_Task statement_.
Locate every line in the material below that contains the word "Quantity" and copy each of those lines in full.
□ □ □
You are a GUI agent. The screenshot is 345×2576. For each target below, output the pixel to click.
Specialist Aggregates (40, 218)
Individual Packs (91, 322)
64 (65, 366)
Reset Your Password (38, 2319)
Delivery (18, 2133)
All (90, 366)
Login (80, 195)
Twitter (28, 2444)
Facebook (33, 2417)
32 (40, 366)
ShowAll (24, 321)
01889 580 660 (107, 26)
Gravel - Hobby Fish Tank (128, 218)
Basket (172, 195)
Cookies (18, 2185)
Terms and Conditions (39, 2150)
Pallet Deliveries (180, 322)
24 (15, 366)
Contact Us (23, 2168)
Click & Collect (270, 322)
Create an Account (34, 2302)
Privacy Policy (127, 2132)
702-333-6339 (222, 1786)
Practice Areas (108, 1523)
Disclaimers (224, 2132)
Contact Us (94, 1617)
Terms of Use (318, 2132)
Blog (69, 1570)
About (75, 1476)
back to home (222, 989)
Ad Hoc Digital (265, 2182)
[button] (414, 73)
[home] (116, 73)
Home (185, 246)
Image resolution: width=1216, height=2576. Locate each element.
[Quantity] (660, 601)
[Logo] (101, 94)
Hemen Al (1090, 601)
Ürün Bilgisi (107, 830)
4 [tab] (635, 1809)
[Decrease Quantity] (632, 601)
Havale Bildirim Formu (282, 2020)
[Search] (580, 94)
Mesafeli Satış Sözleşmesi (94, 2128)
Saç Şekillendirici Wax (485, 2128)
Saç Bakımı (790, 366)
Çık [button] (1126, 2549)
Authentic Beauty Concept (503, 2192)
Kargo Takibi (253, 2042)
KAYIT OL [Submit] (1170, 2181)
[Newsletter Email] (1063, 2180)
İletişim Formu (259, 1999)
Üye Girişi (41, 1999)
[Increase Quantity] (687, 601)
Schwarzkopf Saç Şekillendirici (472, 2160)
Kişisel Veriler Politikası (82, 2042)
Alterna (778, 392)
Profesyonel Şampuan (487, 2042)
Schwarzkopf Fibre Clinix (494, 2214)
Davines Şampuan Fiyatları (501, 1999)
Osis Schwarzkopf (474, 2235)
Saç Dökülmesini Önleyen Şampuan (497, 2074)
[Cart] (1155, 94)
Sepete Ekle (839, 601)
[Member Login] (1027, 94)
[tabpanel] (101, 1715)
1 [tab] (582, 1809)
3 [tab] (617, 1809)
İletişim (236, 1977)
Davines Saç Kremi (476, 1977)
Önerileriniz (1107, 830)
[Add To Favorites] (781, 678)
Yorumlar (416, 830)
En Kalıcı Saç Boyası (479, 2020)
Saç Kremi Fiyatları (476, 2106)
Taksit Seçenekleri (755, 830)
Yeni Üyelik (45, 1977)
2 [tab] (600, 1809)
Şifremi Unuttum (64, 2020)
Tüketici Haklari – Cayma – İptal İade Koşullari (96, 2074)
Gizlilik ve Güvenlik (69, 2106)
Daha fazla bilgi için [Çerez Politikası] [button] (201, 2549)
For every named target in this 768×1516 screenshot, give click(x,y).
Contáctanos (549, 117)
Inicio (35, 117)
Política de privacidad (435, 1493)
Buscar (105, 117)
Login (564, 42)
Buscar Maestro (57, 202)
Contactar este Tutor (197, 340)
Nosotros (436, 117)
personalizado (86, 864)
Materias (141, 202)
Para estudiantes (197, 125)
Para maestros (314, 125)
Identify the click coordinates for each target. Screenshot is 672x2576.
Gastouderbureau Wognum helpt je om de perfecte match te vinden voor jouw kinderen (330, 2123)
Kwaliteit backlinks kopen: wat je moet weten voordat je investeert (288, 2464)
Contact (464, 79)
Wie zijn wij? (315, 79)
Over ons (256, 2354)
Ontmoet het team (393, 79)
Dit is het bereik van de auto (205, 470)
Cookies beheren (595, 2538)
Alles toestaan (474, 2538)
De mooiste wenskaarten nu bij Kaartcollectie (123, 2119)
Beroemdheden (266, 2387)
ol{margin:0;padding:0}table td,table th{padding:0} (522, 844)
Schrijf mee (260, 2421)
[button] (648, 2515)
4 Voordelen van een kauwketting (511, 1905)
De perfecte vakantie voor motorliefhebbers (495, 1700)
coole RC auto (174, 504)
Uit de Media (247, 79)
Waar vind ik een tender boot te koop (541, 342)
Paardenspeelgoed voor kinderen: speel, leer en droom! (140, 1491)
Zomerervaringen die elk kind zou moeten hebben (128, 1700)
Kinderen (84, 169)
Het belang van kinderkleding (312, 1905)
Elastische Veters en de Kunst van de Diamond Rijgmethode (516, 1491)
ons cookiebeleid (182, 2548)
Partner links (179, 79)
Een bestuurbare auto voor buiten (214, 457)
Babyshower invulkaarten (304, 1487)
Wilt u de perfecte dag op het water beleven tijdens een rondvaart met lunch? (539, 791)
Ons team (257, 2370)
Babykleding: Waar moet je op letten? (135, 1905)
□ □ □
_Exercise response_.
[Quantity] (660, 601)
[Decrease Quantity] (632, 601)
[Increase Quantity] (687, 601)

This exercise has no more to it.